◆ WHAT THE EXERCISE ASKS ◆
For the entries that appear below, write out the exact text and omit the pictures.

[Stored entries]

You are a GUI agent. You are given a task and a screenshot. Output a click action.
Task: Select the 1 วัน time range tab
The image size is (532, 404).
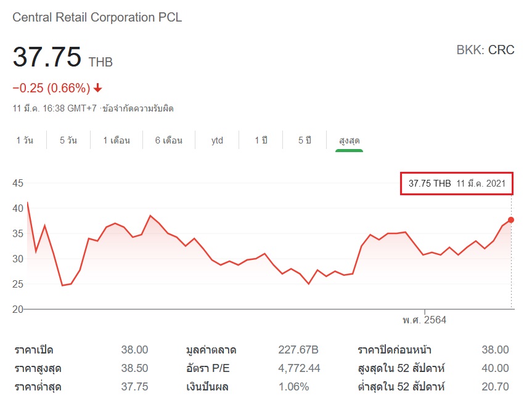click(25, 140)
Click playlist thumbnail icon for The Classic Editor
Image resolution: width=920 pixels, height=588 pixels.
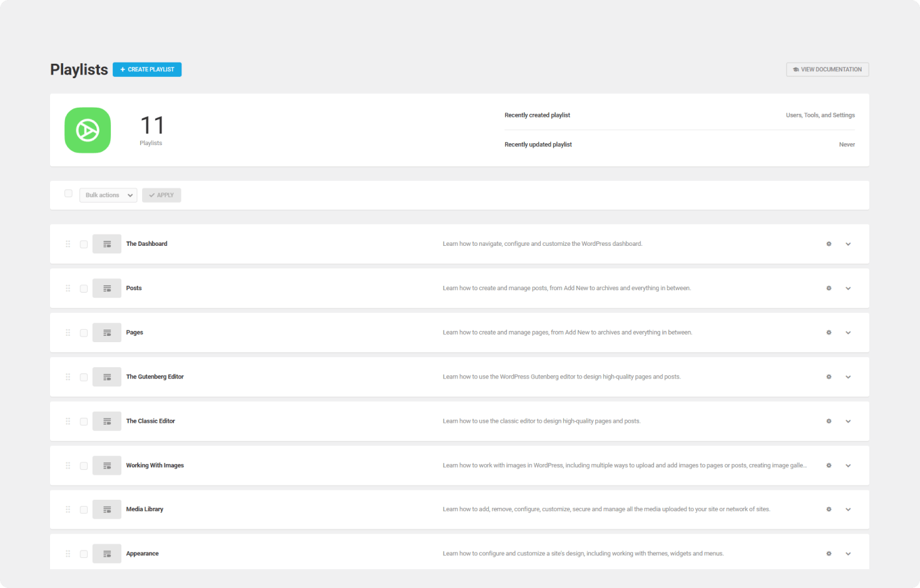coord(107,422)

◆ SOLUTION TO THE EXERCISE ◆
You are a GUI agent. You are given a task and a screenshot. Output a click action.
Task: Select the 1 วัน time range tab
The image size is (532, 404).
click(25, 140)
Click playlist thumbnail icon for The Classic Editor
Image resolution: width=920 pixels, height=588 pixels.
coord(107,422)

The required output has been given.